The answer is still NO. (To my surprise before I read link 1, link 2, and link 3).

One thing could happen is the so-called “load tearing”, which means the CPU might split loading of shared_int into two 16-bit load. If the value of shared_int gets changed between these two loads, the reading thread might get garbage value of shared_int. For example, if the writing thread performs the following:

    //in the writing thread
    shared_int = 0;
    shared_int = 0xFFFFFFFF;

A possible execution flow is (in pseudo code):

    shared_int = 0; //by the writing thread;

    the reading thread reads first two LSBs of shared_int

    shared_int = 0xFFFFFFFF;

    the reading thead reads last two MSBs of shared_int;

resulting a garbage value of shared_int being 0XFFFF0000, which is never intended.

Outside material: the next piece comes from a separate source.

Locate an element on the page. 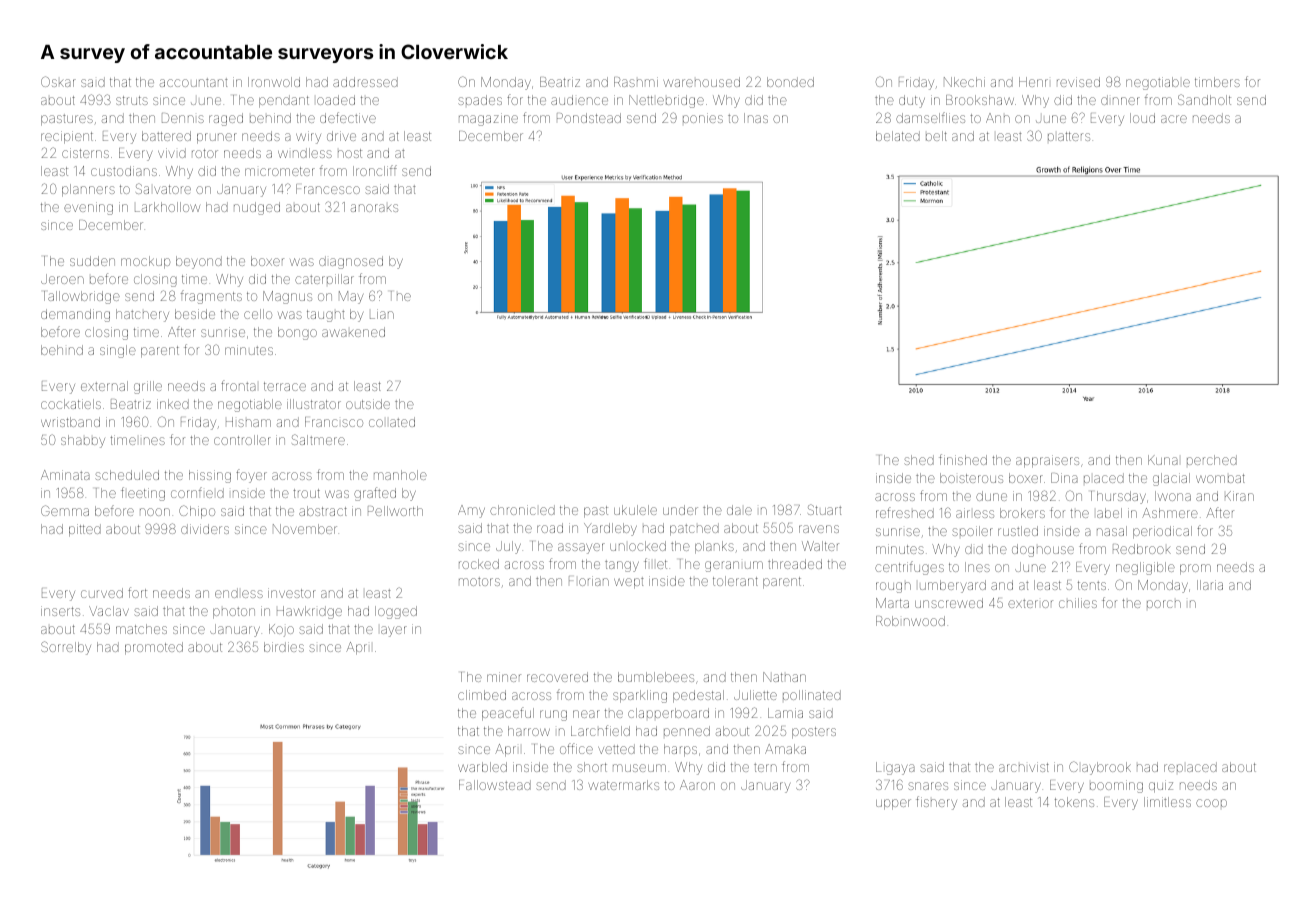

Correspondingly, there is also “store tearing”, that is, the action of a single 32-bit store is split into two separate 16-bit store instructions.

The C language standard does not guarantee that accessing a word is atomic. Because of this, many kinds of optimization might kick in while compiling source code, resulting in subtle and hard-to-debug errors.

If full-fledged atomic types is not desired for some reasons, the ACCESS_ONCE() macro (introduced in Linux kernel in <linux/compiler.h>), which is defined as

    #define ACCESS_ONCE(x) (*(volatile typeof(x) *)&(x))

combined with the cache coherence and memory coherence protocol of x86/amd64 CPUs (this guarantees that any store to a shared variable will be visible for other threads), is sufficient to many use cases as a lightweight replacement for atomic types.